--- Start of PROVIDED RECORDS ---

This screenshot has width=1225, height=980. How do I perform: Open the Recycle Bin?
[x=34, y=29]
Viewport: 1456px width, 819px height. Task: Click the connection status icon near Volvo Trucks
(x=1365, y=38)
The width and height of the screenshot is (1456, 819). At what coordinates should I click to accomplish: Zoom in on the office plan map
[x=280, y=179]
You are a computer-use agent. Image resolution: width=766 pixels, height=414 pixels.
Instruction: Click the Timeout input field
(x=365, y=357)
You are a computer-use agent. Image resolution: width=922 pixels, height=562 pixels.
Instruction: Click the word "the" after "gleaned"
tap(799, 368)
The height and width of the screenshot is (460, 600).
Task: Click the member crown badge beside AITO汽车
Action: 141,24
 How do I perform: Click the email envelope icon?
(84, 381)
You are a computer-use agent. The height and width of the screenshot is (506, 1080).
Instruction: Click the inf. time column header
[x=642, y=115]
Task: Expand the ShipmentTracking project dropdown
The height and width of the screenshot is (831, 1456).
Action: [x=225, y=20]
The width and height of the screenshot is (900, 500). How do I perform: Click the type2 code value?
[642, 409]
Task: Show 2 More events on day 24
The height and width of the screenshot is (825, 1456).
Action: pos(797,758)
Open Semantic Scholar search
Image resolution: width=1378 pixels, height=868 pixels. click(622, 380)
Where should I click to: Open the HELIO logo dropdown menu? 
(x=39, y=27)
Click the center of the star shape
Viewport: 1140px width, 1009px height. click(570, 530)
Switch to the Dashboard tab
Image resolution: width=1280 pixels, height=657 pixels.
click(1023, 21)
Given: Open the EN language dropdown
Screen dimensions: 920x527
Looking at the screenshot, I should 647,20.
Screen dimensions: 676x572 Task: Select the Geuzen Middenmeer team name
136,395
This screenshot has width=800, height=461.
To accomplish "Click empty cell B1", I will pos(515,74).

--- End of PROVIDED RECORDS ---

## [GIVEN REQUEST]
Copy out the items verbatim from the line containing "The width and height of the screenshot is (900, 500)." through the end of the items, including both of those lines.

## [PROBLEM SOLUTION]
The width and height of the screenshot is (900, 500). How do I perform: Click the type2 code value?
[642, 409]
Task: Show 2 More events on day 24
The height and width of the screenshot is (825, 1456).
Action: pos(797,758)
Open Semantic Scholar search
Image resolution: width=1378 pixels, height=868 pixels. click(622, 380)
Where should I click to: Open the HELIO logo dropdown menu? 
(x=39, y=27)
Click the center of the star shape
Viewport: 1140px width, 1009px height. click(570, 530)
Switch to the Dashboard tab
Image resolution: width=1280 pixels, height=657 pixels.
click(1023, 21)
Given: Open the EN language dropdown
Screen dimensions: 920x527
Looking at the screenshot, I should 647,20.
Screen dimensions: 676x572 Task: Select the Geuzen Middenmeer team name
136,395
This screenshot has width=800, height=461.
To accomplish "Click empty cell B1", I will pos(515,74).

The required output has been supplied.